*EXERCISE TASKS:*
1: Answer these from the Sabbath text, one line each:
(a) What did the Greeks consider Jews to be?
(b) At whose home does Jesus attend a Sabbath meal?
(c) What does Jesus tell the guests not to jockey for?
2: List every kind of person the Sabbath text says Jesus tells the owner of the house not to invite.
3: From the Sabbath text, copy out the passage from "And this Shabbat" to "work every day.".

*PASSAGE GIVEN:*

= = = = =

And this Shabbat celebration happens every week – not just once a year. In the ancient world this weekly day of rest and refreshment was quite radical. The Greeks even considered Jews to be lazy because in the pagan world work went on all the time, punctuated only every so often by a public festival; unless, of course, you were wealthy and didn’t need to work every day.
This picture of the Sabbath is what we need to have in mind as we consider today’s passage about Jesus attending a Sabbath meal at the home of an important religious leader. Jesus is the guest at this meal, but he very quickly takes on the role of the host, the one in charge. As he observes the other guests and their behavior and takes notice of who has been invited to this Sabbath meal, he has some pretty sharp things to say to them. He tells the guests not to jockey for places of honor, not to assume that they should get the best seats at the table just because they are impressed with their own importance. And he tells the owner of the house not to invite his friends, brothers, relatives, or rich neighbors, who will just repay him with an invitation in return. But he is to invite those who are poor, crippled, lame, blind – all considered markers in Jesus’ day of somehow not measuring up, not living according to God’s Law, getting what you deserve.

= = = = =

*GIVEN DATA:*
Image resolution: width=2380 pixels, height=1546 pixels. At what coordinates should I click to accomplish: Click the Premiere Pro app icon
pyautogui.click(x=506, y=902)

= = = = =

*EXPECTED OUTPUTS:*
1:
(a) Lazy.
(b) The home of an important religious leader.
(c) Places of honor.

2: Friends, brothers, relatives, rich neighbors

3:
And this Shabbat celebration happens every week – not just once a year. In the ancient world this weekly day of rest and refreshment was quite radical. The Greeks even considered Jews to be lazy because in the pagan world work went on all the time, punctuated only every so often by a public festival; unless, of course, you were wealthy and didn’t need to work every day.